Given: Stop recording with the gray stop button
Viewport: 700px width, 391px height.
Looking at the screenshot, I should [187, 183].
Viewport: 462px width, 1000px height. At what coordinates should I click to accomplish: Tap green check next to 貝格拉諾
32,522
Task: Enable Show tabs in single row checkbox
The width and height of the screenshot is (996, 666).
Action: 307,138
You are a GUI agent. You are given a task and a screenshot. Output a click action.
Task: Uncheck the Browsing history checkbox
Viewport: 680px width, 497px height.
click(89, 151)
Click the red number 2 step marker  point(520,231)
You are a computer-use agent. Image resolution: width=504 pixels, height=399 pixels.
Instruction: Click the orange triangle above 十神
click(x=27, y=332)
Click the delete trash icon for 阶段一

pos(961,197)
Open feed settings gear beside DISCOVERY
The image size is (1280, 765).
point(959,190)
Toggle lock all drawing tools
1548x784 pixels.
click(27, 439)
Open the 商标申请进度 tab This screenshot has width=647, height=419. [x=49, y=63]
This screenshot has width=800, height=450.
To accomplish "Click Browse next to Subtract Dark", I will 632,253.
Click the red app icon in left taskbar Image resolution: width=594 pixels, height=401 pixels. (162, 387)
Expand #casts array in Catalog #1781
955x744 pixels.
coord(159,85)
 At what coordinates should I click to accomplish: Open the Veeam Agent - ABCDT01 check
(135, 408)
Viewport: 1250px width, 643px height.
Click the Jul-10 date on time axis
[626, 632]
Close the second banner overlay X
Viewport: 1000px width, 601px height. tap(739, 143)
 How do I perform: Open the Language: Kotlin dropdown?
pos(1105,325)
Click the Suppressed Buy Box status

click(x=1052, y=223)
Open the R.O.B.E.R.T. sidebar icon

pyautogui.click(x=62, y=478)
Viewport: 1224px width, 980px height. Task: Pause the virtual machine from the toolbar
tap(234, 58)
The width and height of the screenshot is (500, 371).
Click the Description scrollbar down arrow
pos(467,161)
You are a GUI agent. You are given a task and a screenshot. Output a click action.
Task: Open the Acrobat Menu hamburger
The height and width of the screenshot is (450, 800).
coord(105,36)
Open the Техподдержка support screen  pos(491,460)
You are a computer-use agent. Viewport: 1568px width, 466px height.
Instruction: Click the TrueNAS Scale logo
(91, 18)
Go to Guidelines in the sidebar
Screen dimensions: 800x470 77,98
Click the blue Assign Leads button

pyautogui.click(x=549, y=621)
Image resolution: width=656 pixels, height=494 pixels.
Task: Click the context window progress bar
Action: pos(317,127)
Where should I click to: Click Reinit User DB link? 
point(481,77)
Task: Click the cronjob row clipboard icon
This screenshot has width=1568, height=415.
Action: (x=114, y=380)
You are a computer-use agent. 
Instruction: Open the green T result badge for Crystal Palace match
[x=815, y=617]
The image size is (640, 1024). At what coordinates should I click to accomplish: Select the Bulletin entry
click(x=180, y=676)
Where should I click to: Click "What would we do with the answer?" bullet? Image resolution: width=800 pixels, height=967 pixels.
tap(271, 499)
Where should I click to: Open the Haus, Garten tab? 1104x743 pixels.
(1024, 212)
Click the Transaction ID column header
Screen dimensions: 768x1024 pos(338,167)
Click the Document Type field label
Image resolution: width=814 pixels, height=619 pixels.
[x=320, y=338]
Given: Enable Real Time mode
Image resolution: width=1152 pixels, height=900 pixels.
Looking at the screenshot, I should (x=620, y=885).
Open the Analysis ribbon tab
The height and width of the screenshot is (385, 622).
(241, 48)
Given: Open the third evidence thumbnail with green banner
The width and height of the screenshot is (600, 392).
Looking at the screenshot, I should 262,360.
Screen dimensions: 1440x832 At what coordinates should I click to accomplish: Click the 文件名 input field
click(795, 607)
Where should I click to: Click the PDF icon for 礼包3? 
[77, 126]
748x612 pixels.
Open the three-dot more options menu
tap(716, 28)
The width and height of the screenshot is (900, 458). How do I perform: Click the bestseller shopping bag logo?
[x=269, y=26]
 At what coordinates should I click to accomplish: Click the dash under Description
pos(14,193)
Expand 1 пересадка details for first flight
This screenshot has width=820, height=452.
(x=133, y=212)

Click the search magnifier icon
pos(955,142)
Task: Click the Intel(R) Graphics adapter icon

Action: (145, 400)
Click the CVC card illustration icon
+++
_Brief_: Please reproduce the material above exactly, line by line.

_Problem solution_:
Given: Stop recording with the gray stop button
Viewport: 700px width, 391px height.
Looking at the screenshot, I should [187, 183].
Viewport: 462px width, 1000px height. At what coordinates should I click to accomplish: Tap green check next to 貝格拉諾
32,522
Task: Enable Show tabs in single row checkbox
The width and height of the screenshot is (996, 666).
Action: 307,138
You are a GUI agent. You are given a task and a screenshot. Output a click action.
Task: Uncheck the Browsing history checkbox
Viewport: 680px width, 497px height.
click(89, 151)
Click the red number 2 step marker  point(520,231)
You are a computer-use agent. Image resolution: width=504 pixels, height=399 pixels.
Instruction: Click the orange triangle above 十神
click(x=27, y=332)
Click the delete trash icon for 阶段一

pos(961,197)
Open feed settings gear beside DISCOVERY
The image size is (1280, 765).
point(959,190)
Toggle lock all drawing tools
1548x784 pixels.
click(27, 439)
Open the 商标申请进度 tab This screenshot has width=647, height=419. [x=49, y=63]
This screenshot has width=800, height=450.
To accomplish "Click Browse next to Subtract Dark", I will 632,253.
Click the red app icon in left taskbar Image resolution: width=594 pixels, height=401 pixels. (162, 387)
Expand #casts array in Catalog #1781
955x744 pixels.
coord(159,85)
 At what coordinates should I click to accomplish: Open the Veeam Agent - ABCDT01 check
(135, 408)
Viewport: 1250px width, 643px height.
Click the Jul-10 date on time axis
[626, 632]
Close the second banner overlay X
Viewport: 1000px width, 601px height. tap(739, 143)
 How do I perform: Open the Language: Kotlin dropdown?
pos(1105,325)
Click the Suppressed Buy Box status

click(x=1052, y=223)
Open the R.O.B.E.R.T. sidebar icon

pyautogui.click(x=62, y=478)
Viewport: 1224px width, 980px height. Task: Pause the virtual machine from the toolbar
tap(234, 58)
The width and height of the screenshot is (500, 371).
Click the Description scrollbar down arrow
pos(467,161)
You are a GUI agent. You are given a task and a screenshot. Output a click action.
Task: Open the Acrobat Menu hamburger
The height and width of the screenshot is (450, 800).
coord(105,36)
Open the Техподдержка support screen  pos(491,460)
You are a computer-use agent. Viewport: 1568px width, 466px height.
Instruction: Click the TrueNAS Scale logo
(91, 18)
Go to Guidelines in the sidebar
Screen dimensions: 800x470 77,98
Click the blue Assign Leads button

pyautogui.click(x=549, y=621)
Image resolution: width=656 pixels, height=494 pixels.
Task: Click the context window progress bar
Action: pos(317,127)
Where should I click to: Click Reinit User DB link? 
point(481,77)
Task: Click the cronjob row clipboard icon
This screenshot has width=1568, height=415.
Action: (x=114, y=380)
You are a computer-use agent. 
Instruction: Open the green T result badge for Crystal Palace match
[x=815, y=617]
The image size is (640, 1024). At what coordinates should I click to accomplish: Select the Bulletin entry
click(x=180, y=676)
Where should I click to: Click "What would we do with the answer?" bullet? Image resolution: width=800 pixels, height=967 pixels.
tap(271, 499)
Where should I click to: Open the Haus, Garten tab? 1104x743 pixels.
(1024, 212)
Click the Transaction ID column header
Screen dimensions: 768x1024 pos(338,167)
Click the Document Type field label
Image resolution: width=814 pixels, height=619 pixels.
[x=320, y=338]
Given: Enable Real Time mode
Image resolution: width=1152 pixels, height=900 pixels.
Looking at the screenshot, I should (x=620, y=885).
Open the Analysis ribbon tab
The height and width of the screenshot is (385, 622).
(241, 48)
Given: Open the third evidence thumbnail with green banner
The width and height of the screenshot is (600, 392).
Looking at the screenshot, I should 262,360.
Screen dimensions: 1440x832 At what coordinates should I click to accomplish: Click the 文件名 input field
click(795, 607)
Where should I click to: Click the PDF icon for 礼包3? 
[77, 126]
748x612 pixels.
Open the three-dot more options menu
tap(716, 28)
The width and height of the screenshot is (900, 458). How do I perform: Click the bestseller shopping bag logo?
[x=269, y=26]
 At what coordinates should I click to accomplish: Click the dash under Description
pos(14,193)
Expand 1 пересадка details for first flight
This screenshot has width=820, height=452.
(x=133, y=212)

Click the search magnifier icon
pos(955,142)
Task: Click the Intel(R) Graphics adapter icon

Action: (145, 400)
Click the CVC card illustration icon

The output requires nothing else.